··· Extracted entries ···

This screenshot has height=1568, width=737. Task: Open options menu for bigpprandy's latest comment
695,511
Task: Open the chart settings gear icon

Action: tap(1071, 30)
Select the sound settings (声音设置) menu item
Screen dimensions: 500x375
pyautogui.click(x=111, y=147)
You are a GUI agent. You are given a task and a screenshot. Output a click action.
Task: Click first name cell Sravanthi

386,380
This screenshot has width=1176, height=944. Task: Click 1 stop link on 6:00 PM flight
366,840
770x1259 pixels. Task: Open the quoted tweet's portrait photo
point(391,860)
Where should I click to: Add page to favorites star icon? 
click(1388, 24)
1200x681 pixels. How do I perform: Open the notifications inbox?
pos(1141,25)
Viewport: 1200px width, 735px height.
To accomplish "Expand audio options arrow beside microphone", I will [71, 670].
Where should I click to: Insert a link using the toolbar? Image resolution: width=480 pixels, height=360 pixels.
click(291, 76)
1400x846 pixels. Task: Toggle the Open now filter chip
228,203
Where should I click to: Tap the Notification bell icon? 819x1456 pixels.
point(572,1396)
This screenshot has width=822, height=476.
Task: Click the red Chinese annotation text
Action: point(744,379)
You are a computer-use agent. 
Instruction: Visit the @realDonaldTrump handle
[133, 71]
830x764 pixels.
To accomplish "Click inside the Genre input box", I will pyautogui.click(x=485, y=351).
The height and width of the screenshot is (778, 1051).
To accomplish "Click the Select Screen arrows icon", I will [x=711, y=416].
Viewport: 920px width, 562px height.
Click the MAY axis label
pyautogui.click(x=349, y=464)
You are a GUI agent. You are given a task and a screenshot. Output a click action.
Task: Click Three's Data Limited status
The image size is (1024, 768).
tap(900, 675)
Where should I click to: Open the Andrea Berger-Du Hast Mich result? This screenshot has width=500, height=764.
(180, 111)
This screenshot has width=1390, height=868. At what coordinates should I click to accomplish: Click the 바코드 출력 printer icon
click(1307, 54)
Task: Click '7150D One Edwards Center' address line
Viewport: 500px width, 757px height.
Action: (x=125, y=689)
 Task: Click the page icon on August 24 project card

···

Prompt
The records above are to be duplicated in full and exactly.

The completed task
This screenshot has height=1568, width=737. Task: Open options menu for bigpprandy's latest comment
695,511
Task: Open the chart settings gear icon

Action: tap(1071, 30)
Select the sound settings (声音设置) menu item
Screen dimensions: 500x375
pyautogui.click(x=111, y=147)
You are a GUI agent. You are given a task and a screenshot. Output a click action.
Task: Click first name cell Sravanthi

386,380
This screenshot has width=1176, height=944. Task: Click 1 stop link on 6:00 PM flight
366,840
770x1259 pixels. Task: Open the quoted tweet's portrait photo
point(391,860)
Where should I click to: Add page to favorites star icon? 
click(1388, 24)
1200x681 pixels. How do I perform: Open the notifications inbox?
pos(1141,25)
Viewport: 1200px width, 735px height.
To accomplish "Expand audio options arrow beside microphone", I will [71, 670].
Where should I click to: Insert a link using the toolbar? Image resolution: width=480 pixels, height=360 pixels.
click(291, 76)
1400x846 pixels. Task: Toggle the Open now filter chip
228,203
Where should I click to: Tap the Notification bell icon? 819x1456 pixels.
point(572,1396)
This screenshot has width=822, height=476.
Task: Click the red Chinese annotation text
Action: point(744,379)
You are a computer-use agent. 
Instruction: Visit the @realDonaldTrump handle
[133, 71]
830x764 pixels.
To accomplish "Click inside the Genre input box", I will pyautogui.click(x=485, y=351).
The height and width of the screenshot is (778, 1051).
To accomplish "Click the Select Screen arrows icon", I will [x=711, y=416].
Viewport: 920px width, 562px height.
Click the MAY axis label
pyautogui.click(x=349, y=464)
You are a GUI agent. You are given a task and a screenshot. Output a click action.
Task: Click Three's Data Limited status
The image size is (1024, 768).
tap(900, 675)
Where should I click to: Open the Andrea Berger-Du Hast Mich result? This screenshot has width=500, height=764.
(180, 111)
This screenshot has width=1390, height=868. At what coordinates should I click to accomplish: Click the 바코드 출력 printer icon
click(1307, 54)
Task: Click '7150D One Edwards Center' address line
Viewport: 500px width, 757px height.
Action: (x=125, y=689)
 Task: Click the page icon on August 24 project card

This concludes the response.